Learning Spanish

Domus

Veteran
Location
Sunny Radcliffe
Frustrated by not being able to speak another language I have signed up for lessons at the local adult learning centre. At my advanced age I am struggling to retain it. Looking online there seems to be a few Language exchange sites where you can chat on Zoom and help each other. ie a Spaniard who is looking to improve their English who can help me improve my Spanish. I suppose it is a 21st century penpal scheme.
Has anyone used such a thing? I don't want to register and be bombarded by offers of marriage from a Phillipino bride etc. :eek:
 

Brandane

Rain magnet.
Location
Costa Clyde.
Buena suerte!
 

ColinJ

Puzzle game procrastinator!
Ha ha!

I have never used such a service, but would also quite like to learn Spanish (and/or French and/or Danish).

You can get endless practice listening to Spanish (French, Danish...) by watching boxsets of foreign dramas on Netflix, Prime, iPlayer, All4 etc. and the subtitles are there for you to check your understanding. I suppose you could pause the playback and repeat what you had just heard.

Very handy if you want to learn how to say "We will kill one of the hostages every hour until you get us 10 million euros and a helicopter"! :okay:
 

DCLane

Found in the Yorkshire hills ...
Hola. Como estas?

Mucha gente quire mejorar su Inglés.

My suggestion is to give it a try. And anyway, Filipino brides speak Filipino. You're more likely to get someone from Mexico or similar ;)

P.S. My Spanish is atrocious. I should be able to speak it since my Father's fluent in Spanish and Catalan, but I never really learnt properly.
 

AndyRM

XOXO
Location
North Shields
Seconded on the "watch stuff" front. But bear in mind that accents can vary wildly, same as English really.

I'm fluent in French, but in my final year of high school we had a Québécois PE teacher who I could barely understand.
 

JtB

‘Diversity’ helps make the world a beautiful place
Location
North Hampshire
When I married a Spanish señorita I couldn’t speak Spanish and she couldn’t speak English. So I learnt Spanish from her in Spanish like a child learns its first language. In my opinion, “total immersion” (though not necessarily marrying your teacher) is the only way to learn and become fluent in a second language.
 

glasgowcyclist

Charming but somewhat feckless
Location
Scotland
I've done the language exchange thing and it's an excellent tool. I didn't use any of the current platforms though, instead I found contacts through language forums or friends and arranged either a weekly café/restaurant meeting or online. We'd do 30 minutes in English then 30 minutes in Italian and it was very helpful.

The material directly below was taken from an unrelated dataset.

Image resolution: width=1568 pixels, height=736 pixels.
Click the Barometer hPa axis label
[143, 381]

If you want to watch Spanish films or TV series, you can find these on Netflix (I'm currently watching The Heist, in Spanish).
There's a browser plugin for Netflix which was first called Language Learning with Netflix but is now called Language Reactor that gives you much more control and more features than the standard subtitles within Netflix. With LR you can see both English and Spanish subtitles simultaneously, you can pause the film and click on a particular word in the subtitle to see a definition.

Another tool I came across recently is Youglish which will search all of Youtube for the phrase or word you want to hear in the target language. It returns video results with the word being used in context so you can hear how real native speakers say it and it does allow you to filter 'standard' Spanish from other Latin American pronunciations.
 
I can't really see the advantage of two learners bouncing off each other on different languages when there are so many better resources online. I'd see it as more useful at the "polishing" phase.

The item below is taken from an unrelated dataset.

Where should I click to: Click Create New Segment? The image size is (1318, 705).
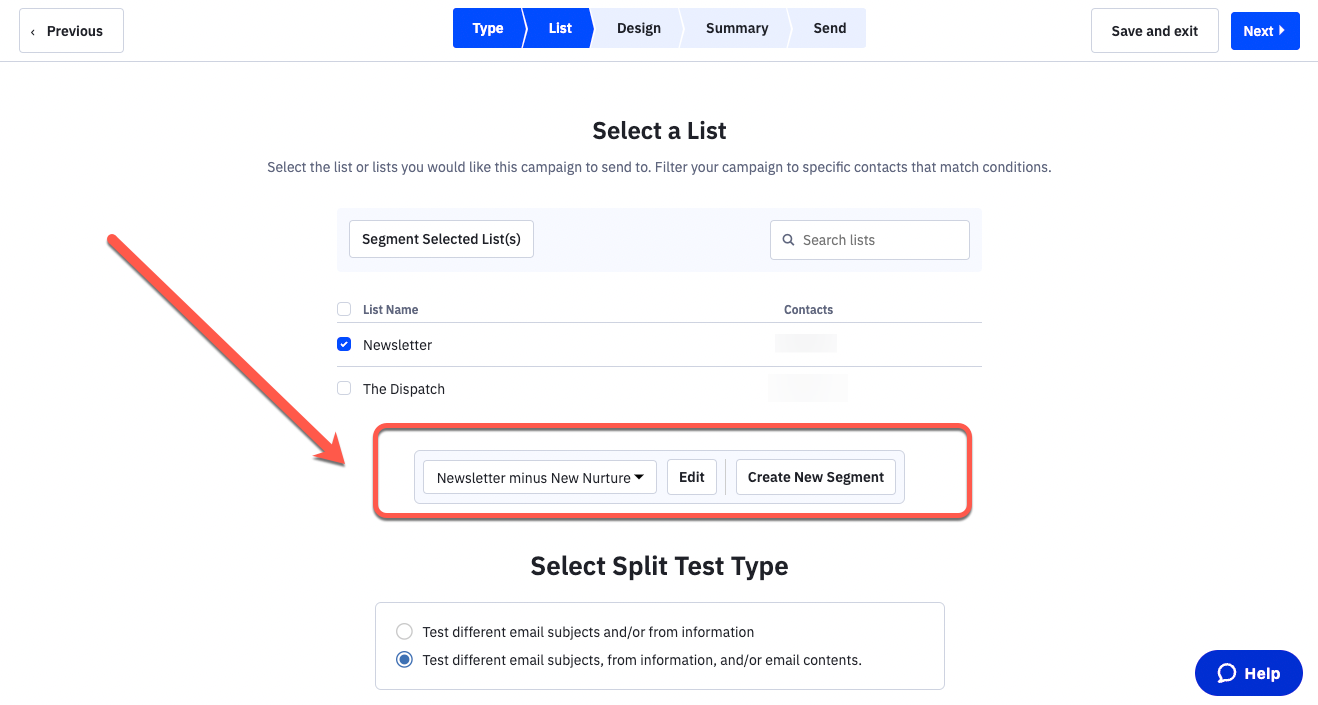coord(815,478)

Spanishdict.com is very useful and incorporates videos.

Duolingo ( as much as I like it) for speaking practice is not great (and its Spanish is Latin American Spanish!). Although its forums are a great source of info.

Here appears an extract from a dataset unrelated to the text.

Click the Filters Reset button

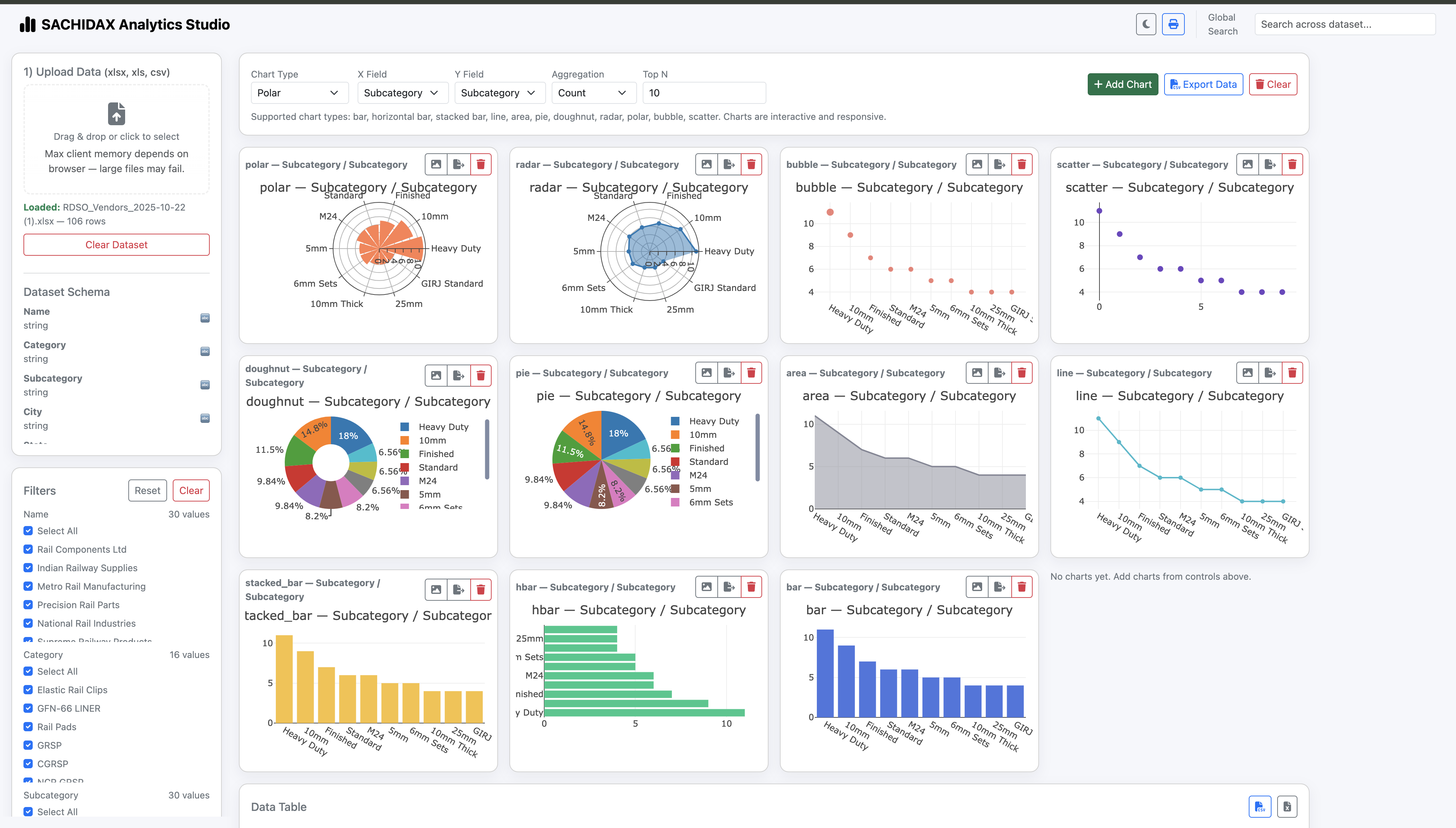[147, 490]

YouTube and podcasts though, is where it's at.
In both, you can adjust the speed of playback, slowing speech down until you get it, then speeding back up.

I can't stress enough how speaking out loud really helps.

You don't say how long you've been at it or at what level you are?
It can be frustrating to be listening to something and not having a clue because it's more advanced than you are.
Surely the best people to practice with are your fellow students?
And your teacher should have some recommendations.

A thing I found very helpful was to use my phone's voice memo to record new vocabulary, maybe up to 20 words.
I could listen a few times then test myself. Then go back a few days later and try again. They were always there on the phone. A little and often can be a big help for retention.

Best of luck!
 

DCLane

Found in the Yorkshire hills ...
When I married a Spanish señorita I couldn’t speak Spanish and she couldn’t speak English. So I learnt Spanish from her in Spanish like a child learns its first language. In my opinion, “total immersion” (though not necessarily marrying your teacher) is the only way to learn and become fluent in a second language.

Love at first sight then? ;)

My brother-in-law and his wife couldn't speak to each other when they first met. He's not really learnt her language but she's fluent in his - which, given she's in his country is helpful.